Energy Efficiency Seminar Series Part 1: "Lighting for Offices and Homes" - Sept. 15th, 2008
On Monday, September 15, the Business Council on Climate Change and PG&E co-presented a seminar on energy-efficient lighting for offices and homes. The seminar, led by the SF Department of the Environment’s Alena Gilchrest and PG&E’s Ryan Stroop, was hosted by PG&E’s Pacific Energy Center, a state-of-the-art facility featuring lighting simulations and demonstrations. Stroop educated attendees about the qualification, quantification, and diversity of light through a series of interactive demonstrations and answered questions about PG&E policy and energy-efficiency incentives. Stroop explained that the performance standard PG&E uses is based, not on efficiency, but on the wattage installed and the power demand on the energy grid: different light sources require different wattage. Efficacy of light sources also matters (efficacy is defined as the amount of light you get per unit of power--therefore, lights with higher efficacy values are better). Stroop explained that incandescent lights have relatively low efficacy, but produce good color; halogen lights, which are modified incandescent lights, have slightly higher efficacy, but require a higher wattage allowance from the utility grid (halogens, Stroop noted, focus points of light and are best used only in specific environments, such as retail spaces or showrooms); fluorescent lights have a poor color spectrum, and require surges of energy to light up (adding phosphorous to fluorescent lights improves the color, but increases the cost). However, fluorescent lights last up to 10 times as long as incandescent lights. LED lights compete with halogens (they're also good at focusing light), and have better efficacy than halogen lights, but poorer color than halogens as well as poorer efficacy than fluorescent lights.

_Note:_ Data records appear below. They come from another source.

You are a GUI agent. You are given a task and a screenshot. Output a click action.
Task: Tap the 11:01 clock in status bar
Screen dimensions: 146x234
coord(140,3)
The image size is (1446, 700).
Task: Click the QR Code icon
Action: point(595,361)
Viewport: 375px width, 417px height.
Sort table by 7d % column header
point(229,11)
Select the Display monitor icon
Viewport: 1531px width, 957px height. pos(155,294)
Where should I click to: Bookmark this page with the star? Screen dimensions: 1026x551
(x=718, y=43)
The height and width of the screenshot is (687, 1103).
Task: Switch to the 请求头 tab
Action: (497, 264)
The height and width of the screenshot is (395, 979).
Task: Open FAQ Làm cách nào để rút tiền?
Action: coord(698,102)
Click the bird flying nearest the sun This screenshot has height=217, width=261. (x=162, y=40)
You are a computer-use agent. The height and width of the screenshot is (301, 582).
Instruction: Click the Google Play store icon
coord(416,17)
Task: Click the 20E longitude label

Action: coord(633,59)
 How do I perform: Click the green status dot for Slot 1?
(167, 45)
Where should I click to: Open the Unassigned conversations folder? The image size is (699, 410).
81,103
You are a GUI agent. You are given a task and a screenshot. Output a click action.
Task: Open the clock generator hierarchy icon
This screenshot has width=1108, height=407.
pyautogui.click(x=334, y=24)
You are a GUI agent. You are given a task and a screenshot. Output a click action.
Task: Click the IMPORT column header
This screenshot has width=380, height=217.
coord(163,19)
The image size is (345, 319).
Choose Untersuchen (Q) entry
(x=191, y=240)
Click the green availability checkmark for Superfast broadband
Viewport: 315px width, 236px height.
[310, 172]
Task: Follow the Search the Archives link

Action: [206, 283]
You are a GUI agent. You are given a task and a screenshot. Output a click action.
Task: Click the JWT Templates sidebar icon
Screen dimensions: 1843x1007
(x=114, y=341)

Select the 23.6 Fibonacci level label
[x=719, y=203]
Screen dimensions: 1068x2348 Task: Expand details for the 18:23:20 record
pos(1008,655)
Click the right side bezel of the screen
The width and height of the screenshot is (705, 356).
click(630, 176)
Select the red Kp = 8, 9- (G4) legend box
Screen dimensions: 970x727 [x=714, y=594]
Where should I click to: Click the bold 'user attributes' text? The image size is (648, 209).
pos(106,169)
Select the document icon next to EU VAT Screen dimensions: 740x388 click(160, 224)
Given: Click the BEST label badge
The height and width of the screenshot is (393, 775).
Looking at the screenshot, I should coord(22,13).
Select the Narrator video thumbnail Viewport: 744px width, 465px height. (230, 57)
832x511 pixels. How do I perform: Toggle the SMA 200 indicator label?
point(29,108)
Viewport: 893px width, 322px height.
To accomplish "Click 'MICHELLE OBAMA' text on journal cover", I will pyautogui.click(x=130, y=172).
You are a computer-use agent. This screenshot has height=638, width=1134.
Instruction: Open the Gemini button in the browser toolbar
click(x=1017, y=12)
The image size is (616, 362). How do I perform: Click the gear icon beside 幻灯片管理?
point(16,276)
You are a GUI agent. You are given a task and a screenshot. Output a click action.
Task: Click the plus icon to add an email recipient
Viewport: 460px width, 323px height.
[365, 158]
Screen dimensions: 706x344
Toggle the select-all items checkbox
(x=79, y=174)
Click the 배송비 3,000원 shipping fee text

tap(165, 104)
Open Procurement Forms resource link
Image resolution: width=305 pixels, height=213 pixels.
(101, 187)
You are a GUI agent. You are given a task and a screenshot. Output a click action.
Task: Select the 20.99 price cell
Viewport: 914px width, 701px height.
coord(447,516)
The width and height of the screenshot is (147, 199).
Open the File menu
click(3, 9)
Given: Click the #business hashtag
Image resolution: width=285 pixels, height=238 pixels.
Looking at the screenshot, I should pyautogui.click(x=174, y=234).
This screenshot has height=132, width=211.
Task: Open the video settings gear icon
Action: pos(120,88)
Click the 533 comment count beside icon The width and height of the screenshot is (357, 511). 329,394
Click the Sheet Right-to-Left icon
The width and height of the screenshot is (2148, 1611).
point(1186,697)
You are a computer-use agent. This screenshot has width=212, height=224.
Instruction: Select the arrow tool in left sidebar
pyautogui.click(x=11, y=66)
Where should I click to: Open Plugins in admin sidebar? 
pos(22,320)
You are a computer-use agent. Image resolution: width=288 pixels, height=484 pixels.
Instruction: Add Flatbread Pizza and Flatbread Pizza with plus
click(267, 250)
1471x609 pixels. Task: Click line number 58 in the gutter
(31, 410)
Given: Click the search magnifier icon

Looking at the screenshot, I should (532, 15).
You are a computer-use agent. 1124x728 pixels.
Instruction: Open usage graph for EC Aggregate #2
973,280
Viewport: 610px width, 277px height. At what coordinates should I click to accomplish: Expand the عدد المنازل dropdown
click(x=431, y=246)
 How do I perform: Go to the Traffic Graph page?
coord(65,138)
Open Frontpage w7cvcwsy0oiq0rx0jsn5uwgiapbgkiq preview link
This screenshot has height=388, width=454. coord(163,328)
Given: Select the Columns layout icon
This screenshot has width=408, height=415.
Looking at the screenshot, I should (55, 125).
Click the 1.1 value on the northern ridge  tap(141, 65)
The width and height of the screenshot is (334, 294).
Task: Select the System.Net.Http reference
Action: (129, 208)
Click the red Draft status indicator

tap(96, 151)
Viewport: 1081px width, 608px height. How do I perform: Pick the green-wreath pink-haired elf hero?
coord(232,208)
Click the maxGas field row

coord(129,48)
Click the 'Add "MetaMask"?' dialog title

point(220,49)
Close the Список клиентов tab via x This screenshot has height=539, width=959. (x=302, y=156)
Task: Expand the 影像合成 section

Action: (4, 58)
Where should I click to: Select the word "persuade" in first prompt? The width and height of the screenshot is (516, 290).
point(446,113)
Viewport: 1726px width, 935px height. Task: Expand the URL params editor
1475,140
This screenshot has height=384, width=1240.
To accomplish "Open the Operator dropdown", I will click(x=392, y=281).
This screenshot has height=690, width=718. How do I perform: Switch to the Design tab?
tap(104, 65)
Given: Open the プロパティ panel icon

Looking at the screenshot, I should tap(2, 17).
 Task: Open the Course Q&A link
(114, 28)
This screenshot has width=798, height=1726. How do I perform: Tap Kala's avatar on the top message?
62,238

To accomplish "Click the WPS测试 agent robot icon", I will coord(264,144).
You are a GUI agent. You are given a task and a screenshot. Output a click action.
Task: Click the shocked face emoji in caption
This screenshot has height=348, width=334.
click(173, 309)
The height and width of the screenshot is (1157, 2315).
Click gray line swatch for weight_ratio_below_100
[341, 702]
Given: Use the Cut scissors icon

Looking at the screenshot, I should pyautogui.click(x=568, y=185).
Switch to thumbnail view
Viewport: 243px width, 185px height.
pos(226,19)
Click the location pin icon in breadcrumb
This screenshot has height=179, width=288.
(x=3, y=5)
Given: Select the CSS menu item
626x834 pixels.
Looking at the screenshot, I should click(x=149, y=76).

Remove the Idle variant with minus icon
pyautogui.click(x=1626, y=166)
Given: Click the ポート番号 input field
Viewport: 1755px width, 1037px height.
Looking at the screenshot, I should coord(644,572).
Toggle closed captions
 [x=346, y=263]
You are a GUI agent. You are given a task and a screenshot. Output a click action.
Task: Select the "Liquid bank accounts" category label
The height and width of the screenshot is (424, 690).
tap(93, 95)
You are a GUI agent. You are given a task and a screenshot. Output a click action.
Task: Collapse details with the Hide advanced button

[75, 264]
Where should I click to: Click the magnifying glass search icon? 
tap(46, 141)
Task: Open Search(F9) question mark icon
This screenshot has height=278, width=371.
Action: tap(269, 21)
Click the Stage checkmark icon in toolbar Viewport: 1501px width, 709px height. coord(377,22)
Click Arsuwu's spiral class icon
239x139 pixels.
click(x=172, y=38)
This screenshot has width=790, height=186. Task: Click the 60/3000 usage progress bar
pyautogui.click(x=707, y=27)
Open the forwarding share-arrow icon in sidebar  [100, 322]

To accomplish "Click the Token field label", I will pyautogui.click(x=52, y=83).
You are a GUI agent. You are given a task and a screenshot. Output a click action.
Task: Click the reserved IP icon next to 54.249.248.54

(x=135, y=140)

Alena Gilchrest provided a detailed explanation of industrial and residential lighting options and took questions about energy audits and ideas for decreasing energy consumption; members who want an energy audit should email Gilchrest to set up a visit. Over twenty BC3 members attended the presentation, representing professions as diverse as engineers, small business owners, and international energy policy consultants.